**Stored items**

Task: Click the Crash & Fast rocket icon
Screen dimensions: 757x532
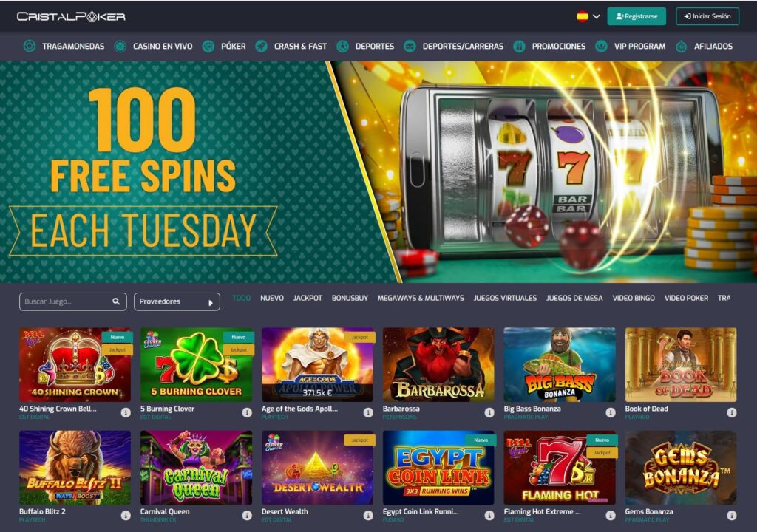Action: [261, 47]
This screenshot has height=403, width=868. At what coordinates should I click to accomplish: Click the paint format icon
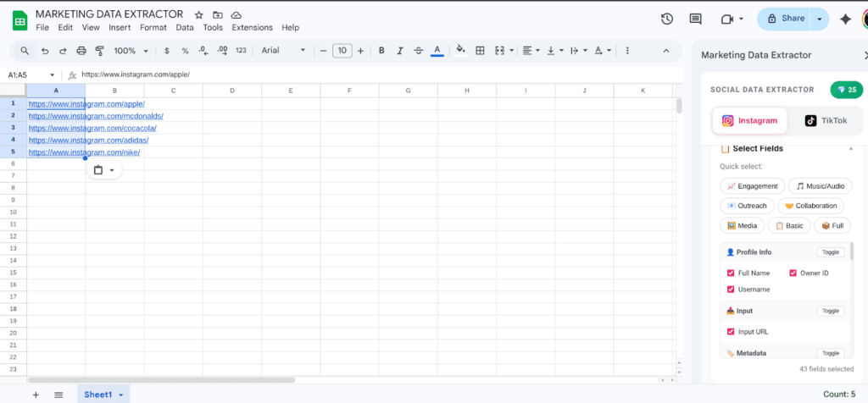pos(100,51)
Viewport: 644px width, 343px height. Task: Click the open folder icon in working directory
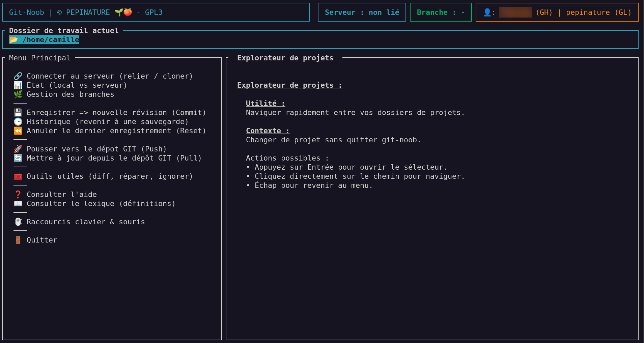point(13,40)
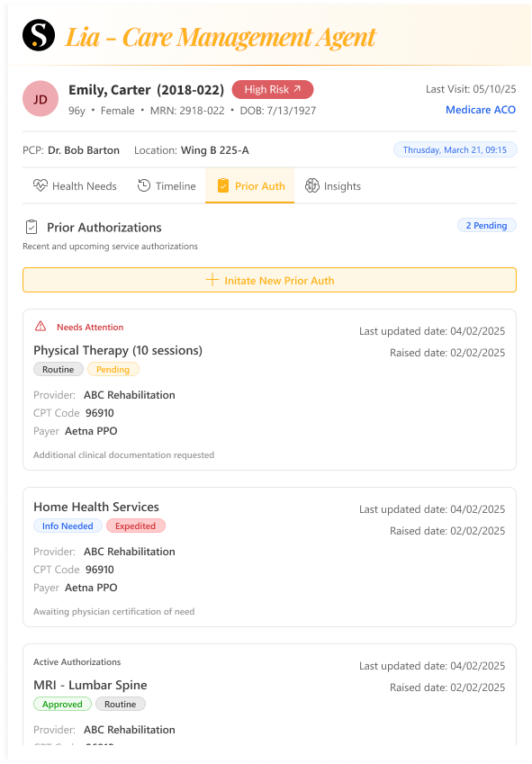
Task: Open the JD patient avatar
Action: tap(41, 99)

**Assigned task**
None of the pictures should be carried over when the data above is transcribed exactly.

**Result of the exercise**
Task: Click the Crash & Fast rocket icon
Screen dimensions: 757x532
Action: [261, 47]
This screenshot has height=403, width=868. At what coordinates should I click to accomplish: Click the paint format icon
pos(100,51)
Viewport: 644px width, 343px height. Task: Click the open folder icon in working directory
point(13,40)
Task: Open the JD patient avatar
Action: tap(41, 99)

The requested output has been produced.